AIM OF THE TASK = Using the data below, find how many lines include the word "code" and report that figure alone.
DATA SUPPLIED Block Start
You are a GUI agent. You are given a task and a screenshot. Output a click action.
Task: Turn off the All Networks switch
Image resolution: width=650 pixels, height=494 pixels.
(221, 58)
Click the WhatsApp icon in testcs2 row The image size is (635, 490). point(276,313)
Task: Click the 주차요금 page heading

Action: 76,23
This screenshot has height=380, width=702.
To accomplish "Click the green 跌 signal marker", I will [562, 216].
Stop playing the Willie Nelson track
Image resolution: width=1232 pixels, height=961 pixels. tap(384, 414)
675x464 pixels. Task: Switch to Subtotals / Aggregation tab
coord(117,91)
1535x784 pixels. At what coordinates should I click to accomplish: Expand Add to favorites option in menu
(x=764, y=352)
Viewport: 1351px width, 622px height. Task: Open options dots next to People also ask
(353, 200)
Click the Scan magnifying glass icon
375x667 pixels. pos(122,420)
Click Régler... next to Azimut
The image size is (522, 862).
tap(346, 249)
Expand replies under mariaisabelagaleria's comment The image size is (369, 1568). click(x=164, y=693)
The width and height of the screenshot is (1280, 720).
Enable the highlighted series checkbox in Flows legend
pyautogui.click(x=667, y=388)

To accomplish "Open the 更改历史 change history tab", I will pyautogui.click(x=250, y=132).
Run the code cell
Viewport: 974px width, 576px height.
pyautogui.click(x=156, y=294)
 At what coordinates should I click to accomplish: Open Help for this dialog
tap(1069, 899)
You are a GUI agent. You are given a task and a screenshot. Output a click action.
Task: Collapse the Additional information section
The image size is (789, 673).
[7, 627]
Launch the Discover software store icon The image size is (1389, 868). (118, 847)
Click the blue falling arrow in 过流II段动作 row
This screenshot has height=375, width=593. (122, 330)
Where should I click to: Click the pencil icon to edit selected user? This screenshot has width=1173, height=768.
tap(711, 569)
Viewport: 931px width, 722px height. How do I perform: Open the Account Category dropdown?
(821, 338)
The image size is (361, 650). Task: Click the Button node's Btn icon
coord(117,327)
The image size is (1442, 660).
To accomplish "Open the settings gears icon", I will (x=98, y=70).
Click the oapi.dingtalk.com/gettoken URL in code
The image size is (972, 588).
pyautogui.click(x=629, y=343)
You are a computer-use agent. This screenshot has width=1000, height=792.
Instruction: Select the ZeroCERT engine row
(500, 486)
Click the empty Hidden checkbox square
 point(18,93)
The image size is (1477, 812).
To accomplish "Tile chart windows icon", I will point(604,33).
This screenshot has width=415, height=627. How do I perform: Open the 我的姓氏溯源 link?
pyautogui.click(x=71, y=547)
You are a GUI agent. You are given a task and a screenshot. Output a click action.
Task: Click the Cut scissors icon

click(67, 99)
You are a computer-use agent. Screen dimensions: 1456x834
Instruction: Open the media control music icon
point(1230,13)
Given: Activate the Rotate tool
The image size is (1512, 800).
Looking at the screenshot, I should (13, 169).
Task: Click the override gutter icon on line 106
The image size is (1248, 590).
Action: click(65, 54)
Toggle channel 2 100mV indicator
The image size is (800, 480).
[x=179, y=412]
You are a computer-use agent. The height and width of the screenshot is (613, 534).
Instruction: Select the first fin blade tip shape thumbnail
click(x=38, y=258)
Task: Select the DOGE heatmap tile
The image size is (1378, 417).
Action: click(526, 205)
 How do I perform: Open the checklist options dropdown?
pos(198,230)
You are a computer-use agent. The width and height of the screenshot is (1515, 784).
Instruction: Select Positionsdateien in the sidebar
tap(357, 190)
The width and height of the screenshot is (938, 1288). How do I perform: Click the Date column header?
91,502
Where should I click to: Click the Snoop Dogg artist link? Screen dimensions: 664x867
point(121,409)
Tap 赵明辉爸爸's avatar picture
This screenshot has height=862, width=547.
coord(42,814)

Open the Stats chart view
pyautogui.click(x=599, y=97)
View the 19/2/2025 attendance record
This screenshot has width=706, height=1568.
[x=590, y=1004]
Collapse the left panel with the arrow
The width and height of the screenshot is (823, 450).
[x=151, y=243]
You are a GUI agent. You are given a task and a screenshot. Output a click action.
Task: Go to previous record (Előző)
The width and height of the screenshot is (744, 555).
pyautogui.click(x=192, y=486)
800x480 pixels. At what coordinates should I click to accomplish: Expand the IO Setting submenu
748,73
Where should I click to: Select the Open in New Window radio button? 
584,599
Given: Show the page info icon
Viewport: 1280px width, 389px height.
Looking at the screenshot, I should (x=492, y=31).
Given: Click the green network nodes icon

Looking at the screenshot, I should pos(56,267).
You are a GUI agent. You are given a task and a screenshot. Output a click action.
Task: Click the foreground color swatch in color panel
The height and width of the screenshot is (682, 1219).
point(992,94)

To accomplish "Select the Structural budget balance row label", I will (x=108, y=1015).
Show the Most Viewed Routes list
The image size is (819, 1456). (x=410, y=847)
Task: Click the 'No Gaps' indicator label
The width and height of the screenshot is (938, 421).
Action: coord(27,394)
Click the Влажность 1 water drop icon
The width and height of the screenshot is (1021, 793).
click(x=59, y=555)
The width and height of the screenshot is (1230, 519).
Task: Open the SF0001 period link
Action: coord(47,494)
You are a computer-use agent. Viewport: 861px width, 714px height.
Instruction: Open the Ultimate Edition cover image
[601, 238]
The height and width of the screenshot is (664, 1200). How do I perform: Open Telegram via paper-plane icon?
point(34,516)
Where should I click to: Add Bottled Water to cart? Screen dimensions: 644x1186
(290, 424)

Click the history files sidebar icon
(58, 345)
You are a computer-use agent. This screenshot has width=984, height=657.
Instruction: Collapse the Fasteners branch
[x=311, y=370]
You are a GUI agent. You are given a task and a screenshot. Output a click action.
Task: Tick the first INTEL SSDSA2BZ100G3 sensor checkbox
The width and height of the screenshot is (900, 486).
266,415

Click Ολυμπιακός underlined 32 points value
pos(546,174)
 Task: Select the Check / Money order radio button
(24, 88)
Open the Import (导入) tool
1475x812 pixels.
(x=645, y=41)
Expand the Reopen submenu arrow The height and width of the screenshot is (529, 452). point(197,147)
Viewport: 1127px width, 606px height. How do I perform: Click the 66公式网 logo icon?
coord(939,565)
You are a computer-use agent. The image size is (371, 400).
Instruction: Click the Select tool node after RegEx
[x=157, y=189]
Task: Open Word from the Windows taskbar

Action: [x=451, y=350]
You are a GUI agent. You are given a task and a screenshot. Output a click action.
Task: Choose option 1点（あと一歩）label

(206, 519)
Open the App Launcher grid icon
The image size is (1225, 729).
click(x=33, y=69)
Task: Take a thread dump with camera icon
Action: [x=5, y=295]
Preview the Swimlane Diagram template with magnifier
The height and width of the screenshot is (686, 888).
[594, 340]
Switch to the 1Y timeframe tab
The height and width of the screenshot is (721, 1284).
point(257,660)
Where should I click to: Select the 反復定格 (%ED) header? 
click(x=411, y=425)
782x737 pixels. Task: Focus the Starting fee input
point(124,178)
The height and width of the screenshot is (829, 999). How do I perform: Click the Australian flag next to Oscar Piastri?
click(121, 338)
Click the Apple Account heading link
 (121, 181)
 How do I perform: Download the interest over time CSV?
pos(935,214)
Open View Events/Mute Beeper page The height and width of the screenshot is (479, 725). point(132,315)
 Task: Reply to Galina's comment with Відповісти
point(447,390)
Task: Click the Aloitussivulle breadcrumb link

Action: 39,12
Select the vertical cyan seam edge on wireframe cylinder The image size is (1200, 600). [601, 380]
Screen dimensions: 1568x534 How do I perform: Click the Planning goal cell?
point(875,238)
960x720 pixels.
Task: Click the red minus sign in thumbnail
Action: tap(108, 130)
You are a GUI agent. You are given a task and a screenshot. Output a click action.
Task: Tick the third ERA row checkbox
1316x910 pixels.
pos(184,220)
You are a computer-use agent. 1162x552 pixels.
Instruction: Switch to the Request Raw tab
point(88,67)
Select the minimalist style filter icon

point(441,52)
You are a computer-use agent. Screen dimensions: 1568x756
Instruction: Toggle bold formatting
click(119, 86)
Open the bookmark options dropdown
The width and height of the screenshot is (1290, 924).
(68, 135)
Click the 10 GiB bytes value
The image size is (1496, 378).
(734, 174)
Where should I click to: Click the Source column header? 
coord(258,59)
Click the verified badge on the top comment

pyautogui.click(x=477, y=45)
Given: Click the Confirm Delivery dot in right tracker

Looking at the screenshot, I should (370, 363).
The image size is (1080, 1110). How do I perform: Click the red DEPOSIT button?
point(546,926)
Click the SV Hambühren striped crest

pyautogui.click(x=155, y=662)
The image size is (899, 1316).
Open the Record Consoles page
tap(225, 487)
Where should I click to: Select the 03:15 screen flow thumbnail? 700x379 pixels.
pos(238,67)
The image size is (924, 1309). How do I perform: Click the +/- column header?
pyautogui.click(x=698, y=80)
DATA SUPPLIED Block End
ANSWER BOX = 2